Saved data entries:
--
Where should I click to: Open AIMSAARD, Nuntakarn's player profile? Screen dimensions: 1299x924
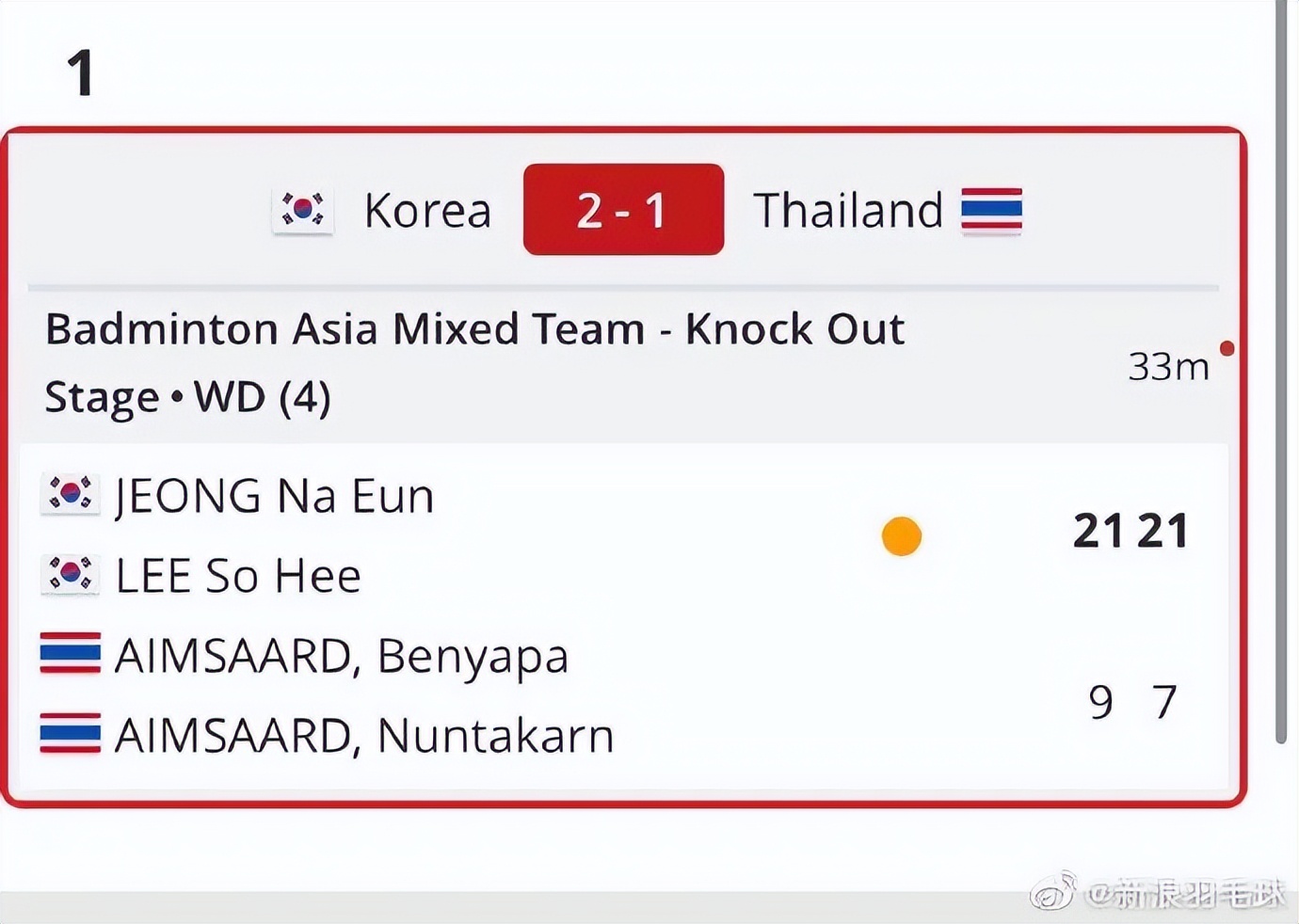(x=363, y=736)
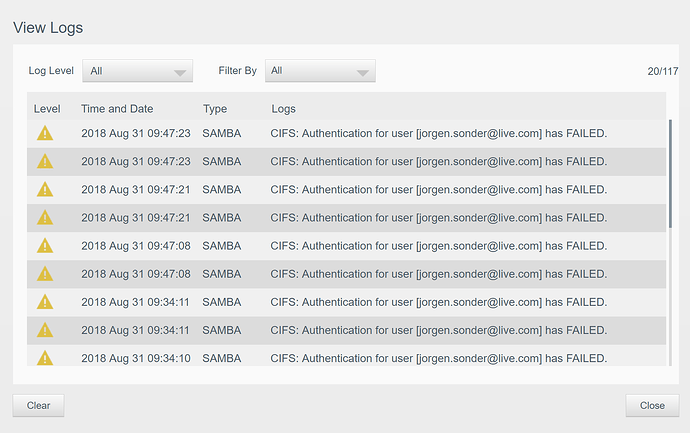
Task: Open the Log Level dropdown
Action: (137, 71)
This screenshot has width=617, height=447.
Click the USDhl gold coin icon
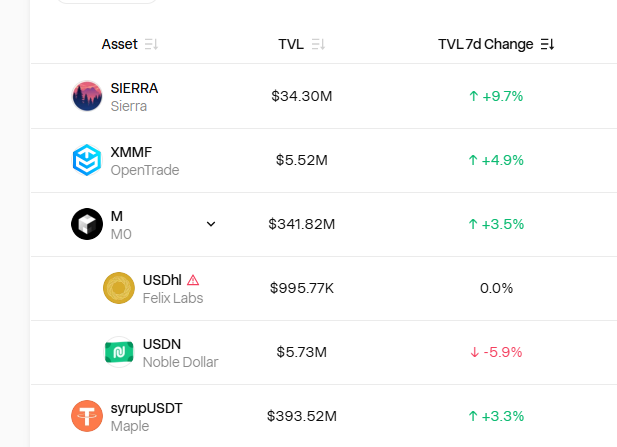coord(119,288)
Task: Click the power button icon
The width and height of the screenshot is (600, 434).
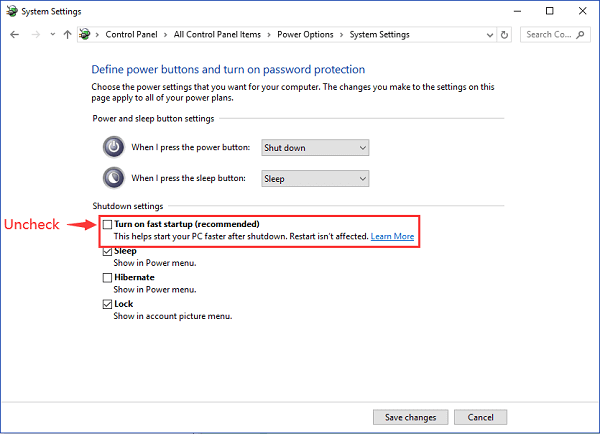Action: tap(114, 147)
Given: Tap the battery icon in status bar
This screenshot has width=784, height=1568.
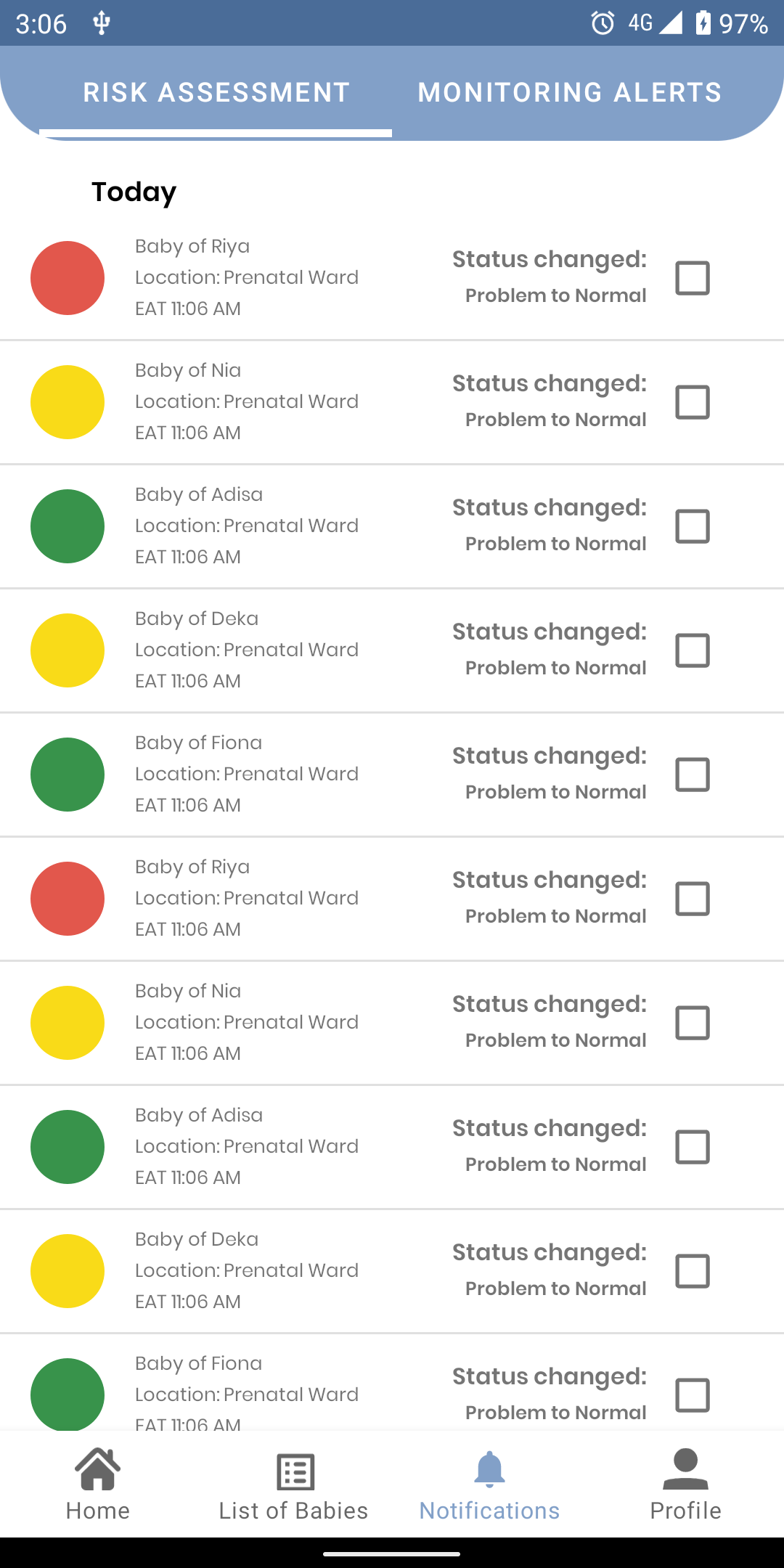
--
◆ **Work instructions**
Please keep every line of the data the same when you reproduce it, and keep every picture out.

◆ **Written response**
Where should I click to: Open AIMSAARD, Nuntakarn's player profile? Screen dimensions: 1299x924
(x=363, y=736)
Task: Open the Log Level dropdown
Action: (137, 71)
This screenshot has width=617, height=447.
Click the USDhl gold coin icon
coord(119,288)
Task: Click the power button icon
The width and height of the screenshot is (600, 434).
Action: tap(114, 147)
Given: Tap the battery icon in status bar
This screenshot has width=784, height=1568.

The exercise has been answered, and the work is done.